Generating the Sine-Wave Stroke

Broadly speaking, a vibratory feeder maintains product flow. In a mining process, a hopper funnels rough-edged ore chunks down into a slightly angled pan or trough. The problem here is those rough edges. They have a habit of locking together. One sharp edge notches into another rock’s equally rough surface depression, and then the pairing jams inside the equipment. It’s impossible to sort ore streams when they’re sticking to each other like this. Enter a vibratory feeder, with its single or two-mass drive system providing plenty of obstruction loosening energy. The equipment produces a complex stroke waveform. Up the trough load goes, then it drops again, this time further along the equipment pan. A drive mechanism creates the upward force (amplitude) while the forward and backwards motion of the tray generates wave frequency.

 
Purchasing Purpose-Designed Vibratory Feeders

Clearly, although the equipment doesn’t look that complicated, it’s built to exhibit an exacting set of performance-tuned mineral shifting properties. Keeping the chute flow rate consistent and edge locking incidents at the bare minimum, different types of drive systems make those signature stroke profiles possible. There’s the electromagnetic drive unit to install. DC (Direct Current) drives are less expensive, but their pulsed strokes and rectifier circuits tend to create waste energy, which is then expressed as a thermal loss. AC drives (Alternating Current), on the other hand, are more accurate. They also consume less energy. Then there’s the mounting point to assess. Will the motors be mounted above or below the pan? As for the interior section, the trough needs to be built from mild steel or stainless steel, depending on the density of the feed load.

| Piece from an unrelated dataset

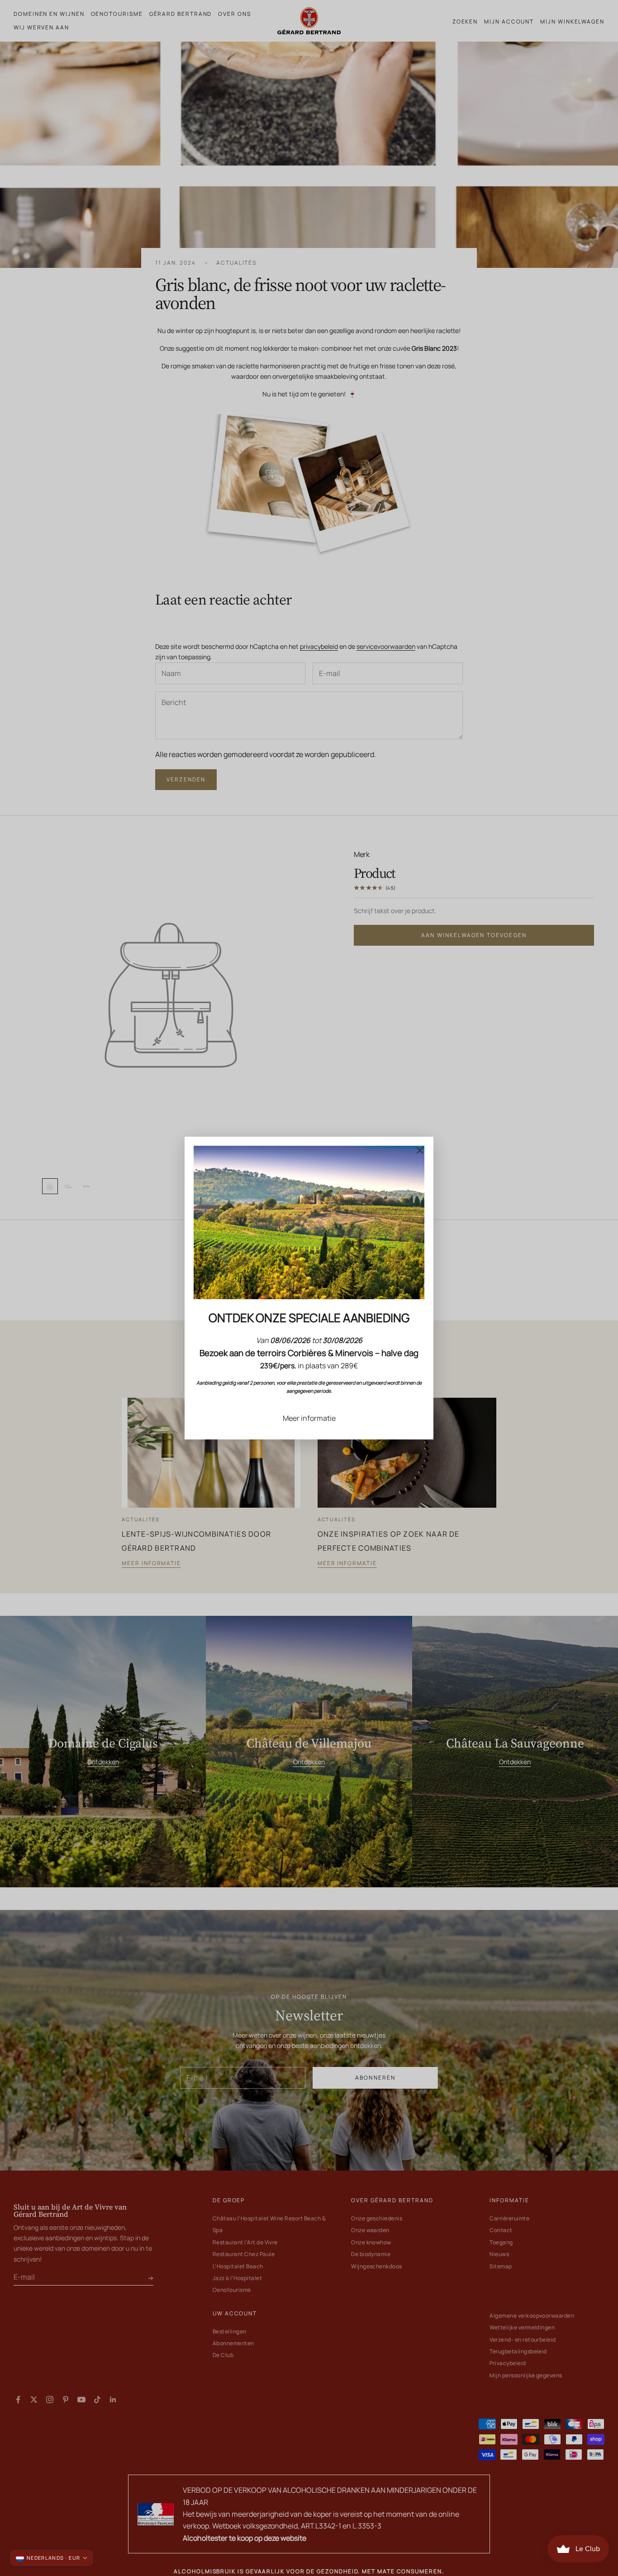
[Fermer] (420, 1150)
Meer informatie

This is clearly an intricate piece of equipment. Assuming a heavy and coarse-edged flow is heading toward the feeder chute, the purchased model has been decided and installed. It has a rubber-lined pan to dampen the heavy load. The stroke is amplitude and frequency adjustable, courtesy of the low-energy AC drive and the attached mechanical shaft, which has an eccentrically mounted plating linkage. Finally, injecting all of the moving parts with reciprocal energy and a much-needed dampening feature, strong rubber compounds and steel coiled springs provide stroke-regulating governance. By the way, fibreglass springs can be substituted for the heavy-duty steel coils if the vibratory feeder is a light to medium duty model.